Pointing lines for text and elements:
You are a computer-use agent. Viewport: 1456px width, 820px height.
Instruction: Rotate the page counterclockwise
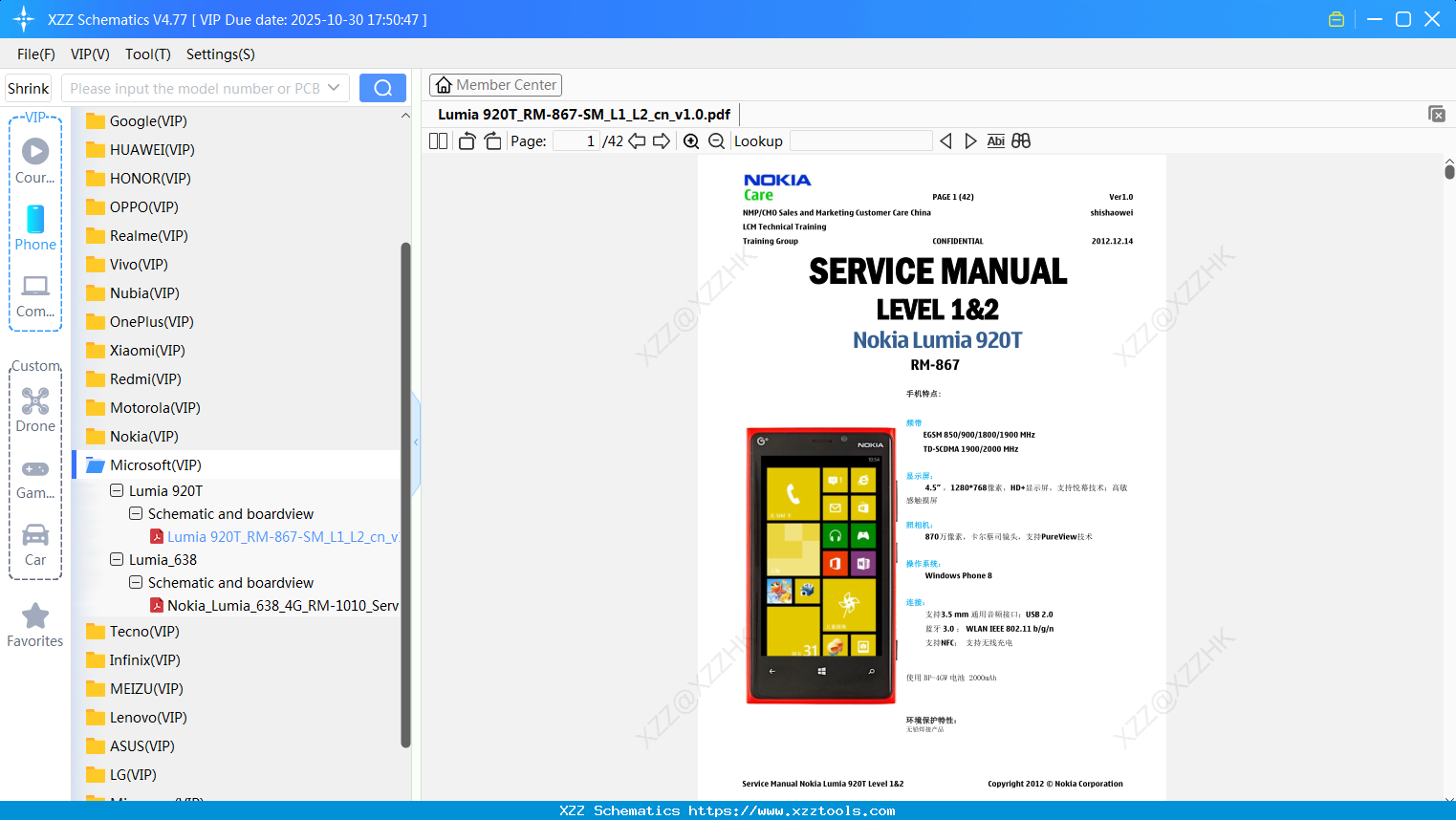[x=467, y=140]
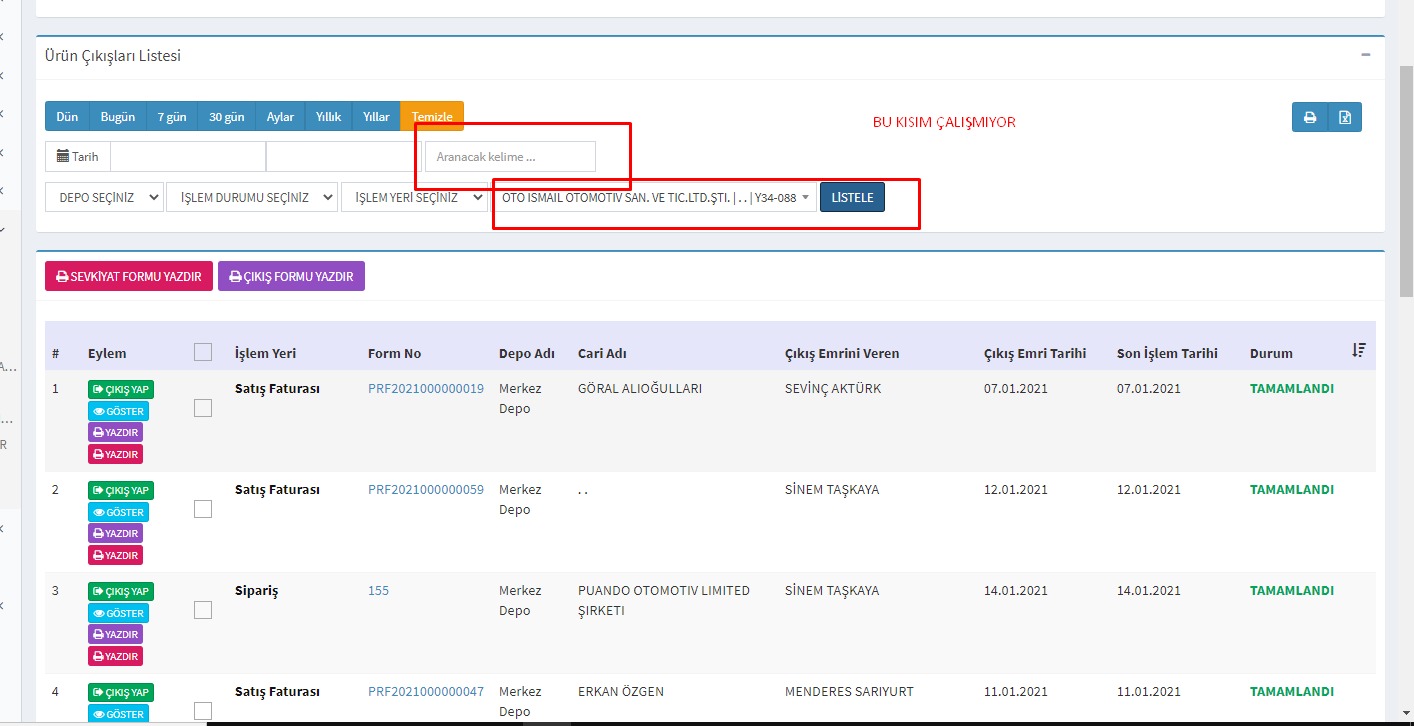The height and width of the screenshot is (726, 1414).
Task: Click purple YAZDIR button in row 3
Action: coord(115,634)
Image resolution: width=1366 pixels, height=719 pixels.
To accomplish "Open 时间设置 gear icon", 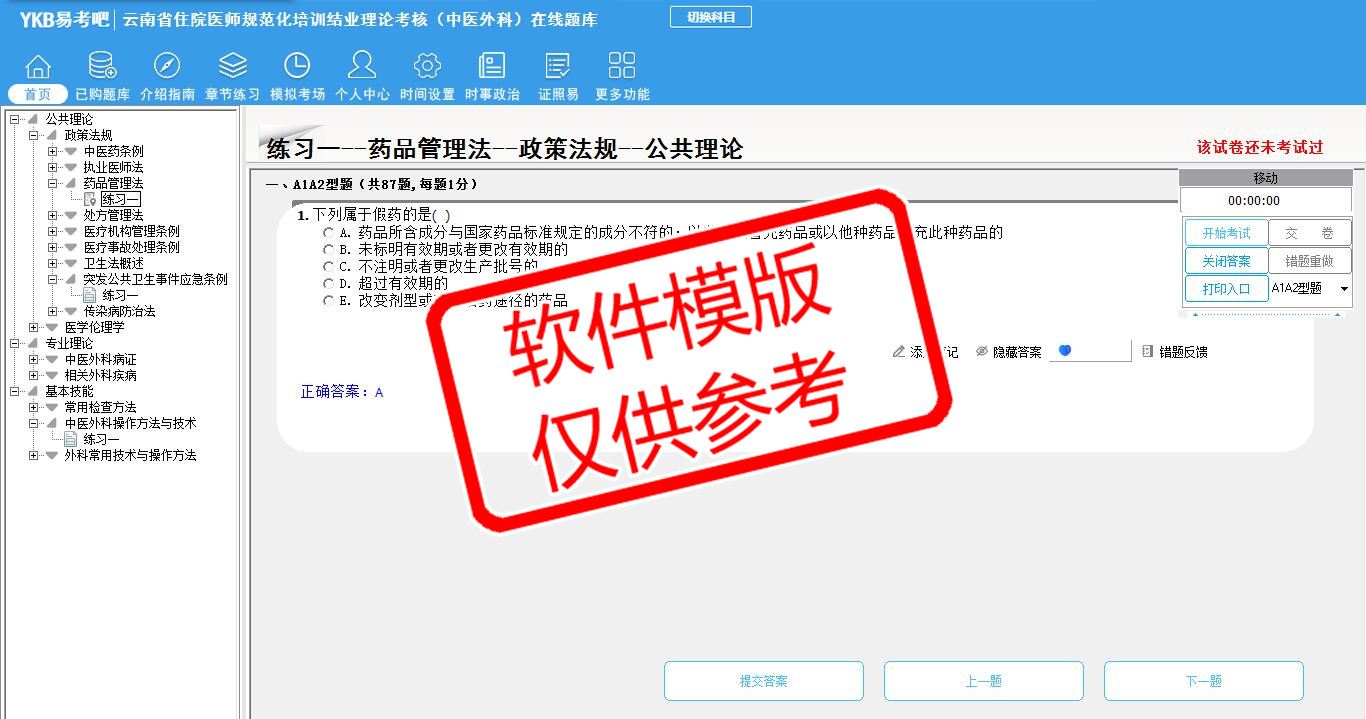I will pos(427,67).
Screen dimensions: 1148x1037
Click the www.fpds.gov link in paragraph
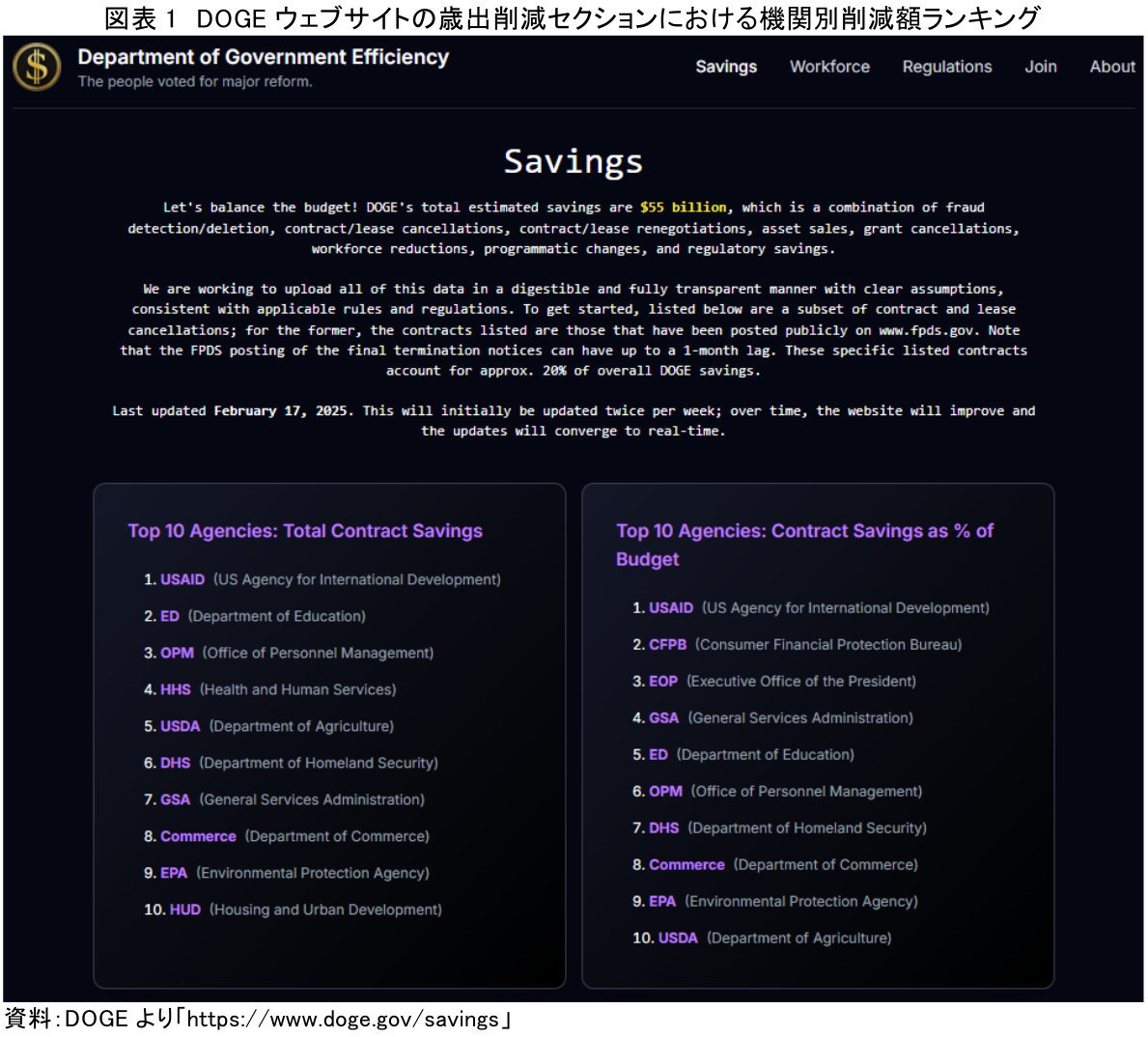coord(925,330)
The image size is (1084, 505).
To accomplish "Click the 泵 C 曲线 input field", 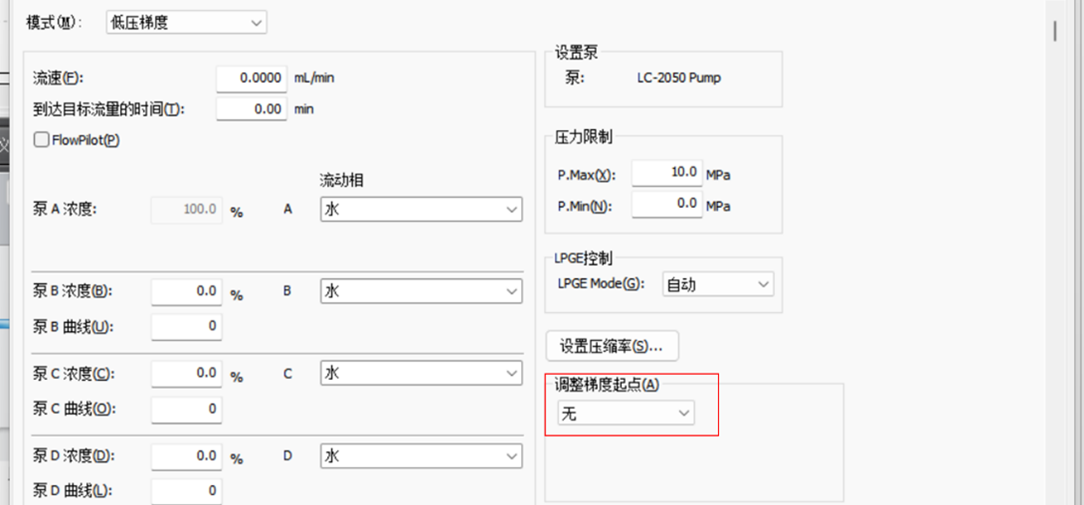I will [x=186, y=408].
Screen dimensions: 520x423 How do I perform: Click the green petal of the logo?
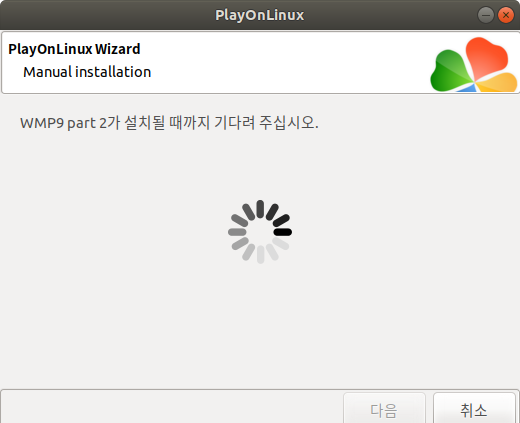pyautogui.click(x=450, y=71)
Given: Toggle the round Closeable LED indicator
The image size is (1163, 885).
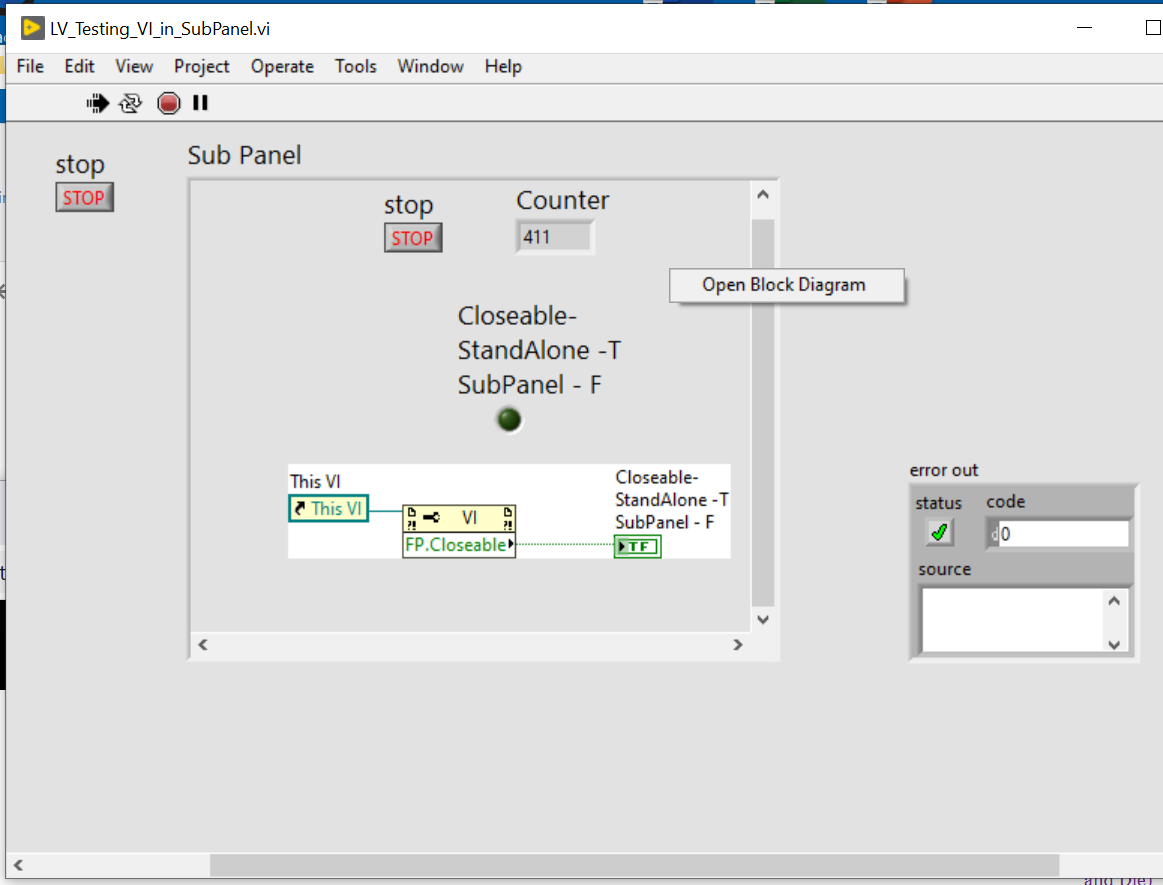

## EXERCISE GOAL
Echo the lines from the one containing "Given: Toggle the" through the end of the lines, leaving the pictures out of your answer.

## WRITTEN REPLY
Given: Toggle the round Closeable LED indicator
The image size is (1163, 885).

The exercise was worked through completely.